5歳から11歳までの子どもに対する新型コロナウイルスワクチンの接種が3月にも始まる。厚生労働省が米ファイザー製を特例承認した。

 子どもは新型コロナに感染しても軽症や無症状で済むことが多いが、重症化する可能性も否定できない。基礎疾患があり、高いリスクを抱える子どもや家族にとって朗報となろう。

 ワクチン接種の必要性を巡っては、専門家の間でも意見が分かれている。副反応や長期的な影響が出ないか、不安を感じている保護者も多い。接種するかどうかはメリットとリスクを踏まえ、子どもを交えて家族で話し合って選択することになる。
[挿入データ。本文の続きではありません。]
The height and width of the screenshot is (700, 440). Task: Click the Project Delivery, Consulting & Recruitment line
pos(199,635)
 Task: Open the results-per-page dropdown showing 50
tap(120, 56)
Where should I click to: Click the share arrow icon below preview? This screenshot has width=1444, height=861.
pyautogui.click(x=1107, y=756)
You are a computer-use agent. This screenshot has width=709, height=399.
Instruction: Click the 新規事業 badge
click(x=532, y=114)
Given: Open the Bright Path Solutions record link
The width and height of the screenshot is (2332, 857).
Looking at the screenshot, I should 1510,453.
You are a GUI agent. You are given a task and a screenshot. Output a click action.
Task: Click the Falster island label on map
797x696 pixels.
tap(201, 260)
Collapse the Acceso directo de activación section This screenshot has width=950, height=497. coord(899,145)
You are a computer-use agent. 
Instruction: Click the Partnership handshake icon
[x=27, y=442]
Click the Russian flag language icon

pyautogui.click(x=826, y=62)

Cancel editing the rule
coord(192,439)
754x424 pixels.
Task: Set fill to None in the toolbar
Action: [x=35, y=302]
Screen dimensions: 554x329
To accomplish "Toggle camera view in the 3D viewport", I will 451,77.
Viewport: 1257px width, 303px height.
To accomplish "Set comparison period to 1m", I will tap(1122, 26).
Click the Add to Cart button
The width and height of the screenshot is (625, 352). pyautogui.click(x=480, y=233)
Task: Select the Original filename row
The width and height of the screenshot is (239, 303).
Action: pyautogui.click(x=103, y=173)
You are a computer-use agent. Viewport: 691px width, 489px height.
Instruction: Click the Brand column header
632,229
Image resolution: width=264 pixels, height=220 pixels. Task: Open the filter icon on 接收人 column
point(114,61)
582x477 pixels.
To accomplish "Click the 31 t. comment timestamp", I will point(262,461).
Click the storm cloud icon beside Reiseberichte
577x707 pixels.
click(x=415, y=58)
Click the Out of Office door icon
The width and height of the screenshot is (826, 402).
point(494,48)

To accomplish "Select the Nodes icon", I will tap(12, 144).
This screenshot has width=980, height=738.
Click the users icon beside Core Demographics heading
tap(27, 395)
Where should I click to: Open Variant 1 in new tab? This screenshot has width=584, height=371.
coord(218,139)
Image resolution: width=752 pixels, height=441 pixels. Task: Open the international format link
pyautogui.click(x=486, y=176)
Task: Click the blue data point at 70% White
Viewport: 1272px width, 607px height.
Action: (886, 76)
 政府は各家庭で納得して判断できるよう、有効性や安全性、副反応などについて十分な情報を提供しなければならない。

 新変異株、オミクロン株の流行で子どもの感染・発症が急増している。集団感染も広がり、小学校の休校や学級閉鎖、保育園の休園も相次いでいる。

 持病のある子どもは感染時の危険性が増すとして、日本小児科学会は接種を強く推奨している。その上で、健康な子どもについても「12歳以上と同様に意義がある」との見解を示す。

 ただ接種開始は早くても3月と、まだ先だ。子どもたちに急速に感染が広がる現状には対応できないだろう。基礎疾患がある子どもや、きょうだいたちに対し、接種を早めるなど配慮する必要があるのではないか。

 5~11歳への接種は、ワクチンの投与成分量を12歳以上用の3分の1にしてある。3週間の間隔を空けて2回打つ。

 海外の臨床試験では、デルタ株など従来株に対し、9割を超える発症予防効果が確認されている。オミクロン株に対しても重症化予防効果が期待される。

 2月に輸入が始まる予定だ。全員に打つ場合、対象者は700万~800万人に上る。政府は速やかに供給計画を自治体に示す必要がある。

 米国やカナダ、イスラエルでも承認されており、海外での臨床試験や先行例からは、深刻な副作用は今のところ報告されていない。ただ発熱や注射部位の痛み、倦怠(けんたい)感などが想定され、接種後まれに起きる可能性のある心筋炎などにも注意が必要という。高熱を出すと、子ども特有のけいれんを引き起こす懸念もある。

 接種後の体調管理が大切となる。かかりつけ医や小児科の医師らと意思疎通しやすい個別接種で対応するのが望ましい。集団接種を実施する自治体もあるだろうが、その場合も医師会などと連携し、希望する子どもが安全に接種を受けられるよう、現場の体制を整えるべきだ。

 政府のワクチン分科会では今後、接種の推奨の在り方が議論される。子どもの保護者に予防接種法上の「努力義務」規定を適用するかどうかが焦点だ。

 オミクロン株への効果もまだはっきりしていない。低リスクの子どもに努力義務を課してまでワクチン接種を促す必要性は低いとする専門家もいる。

 大人と同様に努力義務と位置づけられると、同調圧力がかかる心配もある。接種したかどうかで新たな差別やいじめが起きることがあってはならない。政府や自治体は、選択の自由を尊重しつつ、啓発に力を入れる必要がある。